On apprend les prénoms de certaines personnes par télégramme, c’est plus drôle, sinon il y aurait des erreurs de communication. Beaucoup de compassion aussi.
C’est riche et truffé d’inventions « On voit qu’il est aveugle, dit Brossard, quand on lève une bouteille, il ne tend pas son verre. » . Délires aussi sur la forme de l’œuf et du cocotier, sur le chien jaune. Un critique parle aussi de Michaux, de Pierrot le fou…

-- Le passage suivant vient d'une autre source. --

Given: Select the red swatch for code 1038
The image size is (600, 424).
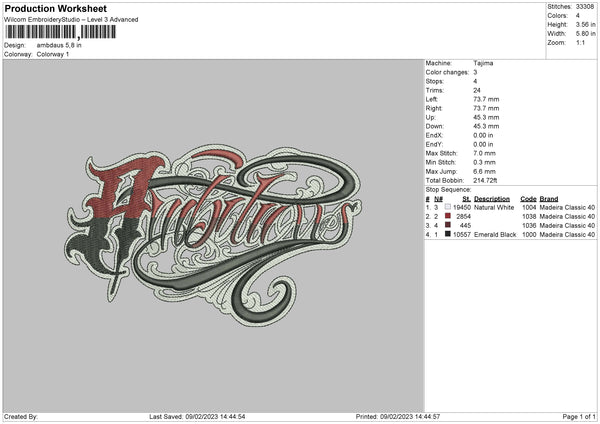Looking at the screenshot, I should click(448, 216).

Tout ce bric-à-brac pourrait n’avoir ni queue ni tête ou n'être qu'un exercice de style, il y a pourtant une histoire : celle de Brossard et lui perdue dans une multitude d’histoires annexes, mais essentielles, secondaires mais primordiales, un récit dont on suit le cheminement et qui passionne le lecteur un tantinet attentif cependant. Une percussion de mots salutaire. Une originalité exemplaire.
« Mais qui est Brossard ? L’un de nous. »
Cela doit faire 4 ou 5 fois que je lis ce livre et je pense n’avoir absorbé que 20 ou 30 % de ses offres.
Bref il y a encore beaucoup à lire. Roman d’une existence ? Roman/récit d’un écrivain d’exception ? Sans nul doute.
Il a écrit :
La Maison vide, 1996
Le Parloir, 1995
La Vie est un village, 1992
La Nonchalance, 1991
Brossard et moi, 1989
Autobiographie d'un lecteur, 2000
Des goûts et des dégoûts, 1996
Narcisse, 1986
La Tête, 1980
Monsieur a-t-il bien tout dit aujourd'hui ? 1967
Radio et télévision :
La Der des der, une émission de Michel Polac, M6, 1989.
Le Divan, d'Henry Chapier, FR3, juillet 1989.
Fréquence lire, Radio France Internationale, 20 avril 1991.
Ex-Libris, par Patrick Poivre d'Arvor, TF1, 31 janvier 1991.
Caractères, de Bernard Rapp et Martine Saada, FR3, 1992.
Coup de coeur, par Cella Minart, RFI, 1992.
Panorama, France Culture, octobre 1996.